For the next few days, interested listeners can hear the Radio 3 Broadcast of Mark Elder’s performance of Mahler 5 with the Halle as part of the Mahler in Manchester festival.

Of course, Mahler 5 begins with one of the most difficult trumpet solos in the repertoire- it places quite unique musical and psychic demands on the player. I thought it might be fun to get the thoughts of two of my favorite trumpet players on this notorious solo.

James Smock has been principal trumpet of the Oregon East Symphony since 2005. In addition to leading the trumpet section for all of our Redneck Mahler concerts during my tenure there, he has been a busy soloist around the Pacific Northwest. In November of 2009, he gave the premiere of William Berry’s Cycling Music for Trumpet and Strings, and recently soloed in the Shostakovich Concerto for Piano, Trumpet and Strings with the Yakima Symphony.

Of James’ playing on the OES performance of Mahler 5 last March, one of his colleagues in the orchestra said “James sounds like a cross between Maurice Murphy and Jesus.”

My first experience of Mahler’s Fifth Symphony was at college. Some friends invited me to a concert and I’d never heard the piece. The opening solo immediately caught my attention (it had to – I’m a trumpet player). I bought a cd (Ricardo Chailly conducting the Royal Concertgebouw Orchestra) and listened to it every day for a month.

The opening excerpt has been one of those interesting excerpts that flip-flops between being one of the best things I play and being the bane of my existence. I prepared this excerpt for years before I ever got a chance to actually perform it – I’ve spent hours in practice rooms trying to get it just right, I’ve sneaked into halls and gymnasiums to hear my sound in a big boomy space, I’ve by now heard thousands of renditions of the same solo. It’s been kind of a big deal.

It’s still for me certainly a big deal on stage.

The placement of the solo at the very beginning of the symphony is a bit daunting: you aren’t already playing the piece — you must sound the call into a void of expectant silence. You have to create the tonality yourself. No one else is playing a thing. The funereal trumpet call begins and starts again — I hear it as a poorly-muffled sob. It grows in intensity, cresting in a full blown wail, all the while retaining a martial character. It’s a lot of depth to convey in just a few seconds.

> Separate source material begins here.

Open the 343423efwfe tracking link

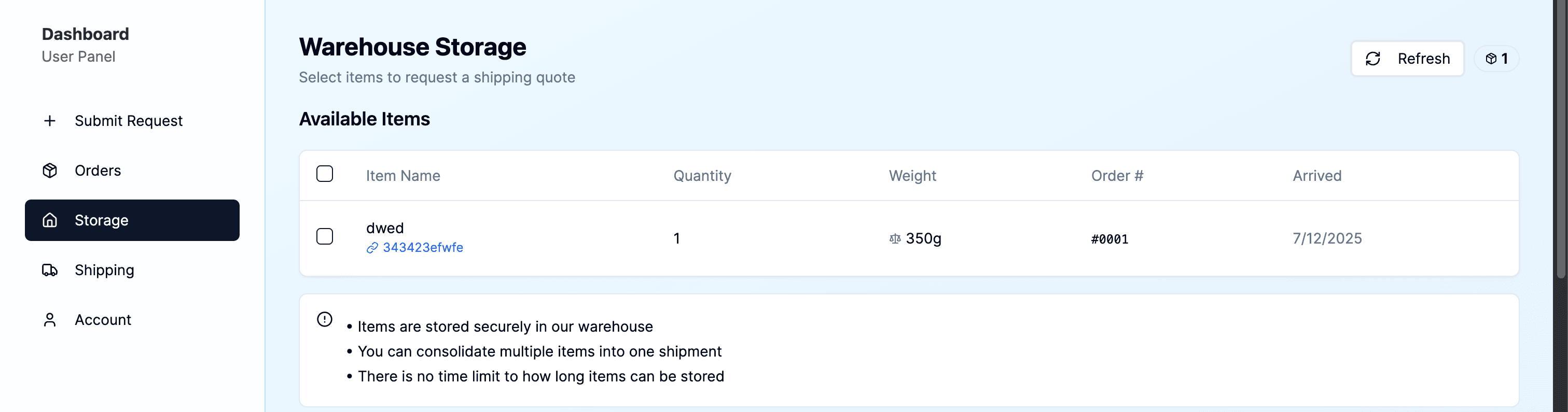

Not to mention that the solo is not played how it is written. Despite performance instructions which indicate the solo is to be “strict”, and “in measured pace”, the opening rhythm is actually to be rushed a bit (at least, that’s what Mahler seemed to have in mind – recordings of him playing this passage on the piano all sound this way). It may seem harmless enough, but to a musician who has been admonished to play exactly what’s on the page it can be problematic. And just how exactly are you supposed to choose between what he wrote and what he played?

For this solo in particular, I appreciate it when the conductor just signals my entrance, lets me play, and cues the orchestra’s entrance. Chances are good I’ve already spoken with the maestro about his concept, and we’ve come to an agreement. The extra stick-waving can be distracting.

The solo is only a few seconds long. Those few seconds seem to last a really long time; when the rest of the orchestra comes in at the phrase’s climax the feeling of familiarity rushes back, and it becomes easy to enjoy.